"But you are not twenty-two yet. You have plenty of time to start. Is that what you are thinking about all the time!" She shook her finger at him.
"I think about two things all the time. That is one of them."
Mrs. Wheeler came in with Claude's four o'clock milk; it was his first day downstairs.
When they were children, playing by the mill-dam, Claude had seen the future as a luminous vagueness in which he and Enid would always do things together. Then there came a time when he wanted to do everything with Ernest, when girls were disturbing and a bother, and he pushed all that into the distance, knowing that some day he must reckon with it again.
Now he told himself he had always known Enid would come back; and she had come on that afternoon when she entered his drug-smelling room and let in the sunlight. She would have done that for nobody but him. She was not a girl who would depart lightly from conventions that she recognized as authoritative. He remembered her as she used to march up to the platform for Children's Day exercises with the other little girls of the infant class; in her stiff white dress, never a curl awry or a wrinkle in her stocking, keeping her little comrades in order by the acquiescent gravity of her face, which seemed to say, "How pleasant it is to do thus and to do Right!"

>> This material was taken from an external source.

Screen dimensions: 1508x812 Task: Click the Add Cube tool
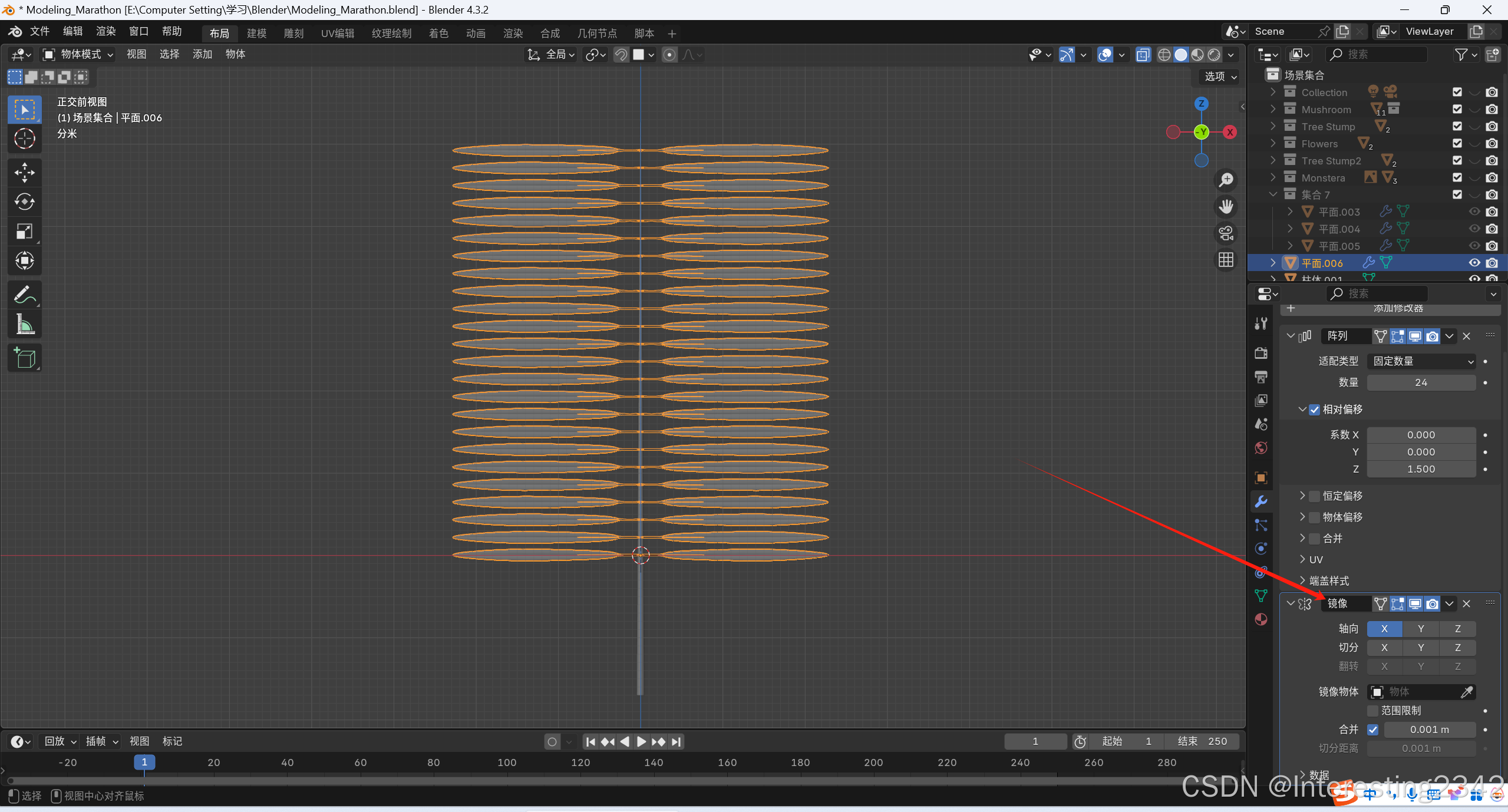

Old Mr. Smith was the minister in those days,--a good man who had been much tossed about by a stormy and temperamental wife--and his eyes used to rest yearningly upon little Enid Royce, seeing in her the promise of "virtuous and comely Christian womanhood," to use one of his own phrases. Claude, in the boys' class across the aisle, used to tease her and try to distract her, but he respected her seriousness.
When they played together she was fair-minded, didn't whine if she got hurt, and never claimed a girl's exemption from anything unpleasant. She was calm, even on the day when she fell into the mill-dam and he fished her out; as soon as she stopped choking and coughing up muddy water, she wiped her face with her little drenched petticoats, and sat shivering and saying over and over, "Oh, Claude, Claude!" Incidents like that one now seemed to him significant and fateful.
When Claude's strength began to return to him, it came overwhelmingly. His blood seemed to grow strong while his body was still weak, so that the in-rush of vitality shook him. The desire to live again sang in his veins while his frame was unsteady. Waves of youth swept over him and left him exhausted.
When Enid was with him these feelings were never so strong; her actual presence restored his equilibrium--almost. This fact did not perplex him; he fondly attributed it to something beautiful in the girl's nature,--a quality so lovely and subtle that there is no name for it.
During the first days of his recovery he did nothing but enjoy the creeping stir of life. Respiration was a soft physical pleasure. In the nights, so long he could not sleep them through, it was delightful to lie upon a cloud that floated lazily down the sky. In the depths of this lassitude the thought of Enid would start up like a sweet, burning pain, and he would drift out into the darkness upon sensations he could neither prevent nor control. So long as he could plough, pitch hay, or break his back in the wheatfield, he had been master; but now he was overtaken by himself. Enid was meant for him and she had come for him; he would never let her go. She should never know how much he longed for her. She would be slow to feel even a little of what he was feeling; he knew that. It would take a long while. But he would be infinitely patient, infinitely tender of her. It should be he who suffered, not she. Even in his dreams he never wakened her, but loved her while she was still and unconscious like a statue.
He would shed love upon her until she warmed and changed without knowing why.
Sometimes when Enid sat unsuspecting beside him, a quick blush swept across his face and he felt guilty toward her, meek and humble, as if he must beg her forgiveness for something. Often he was glad when she went away and left him alone to think about her. Her presence brought him sanity, and for that he ought to be grateful. When he was with her, he thought how she was to be the one who would put him right with the world and make him fit into the life about him. He had troubled his mother and disappointed his father, His marriage would be the first natural, dutiful, expected thing he had ever done. It would be the beginning of usefulness and content; as his mother's oft-repeated Psalm said, it would restore his soul. Enid's willingness to listen to him he could scarcely doubt. Her devotion to him during his illness was probably regarded by her friends as equivalent to an engagement.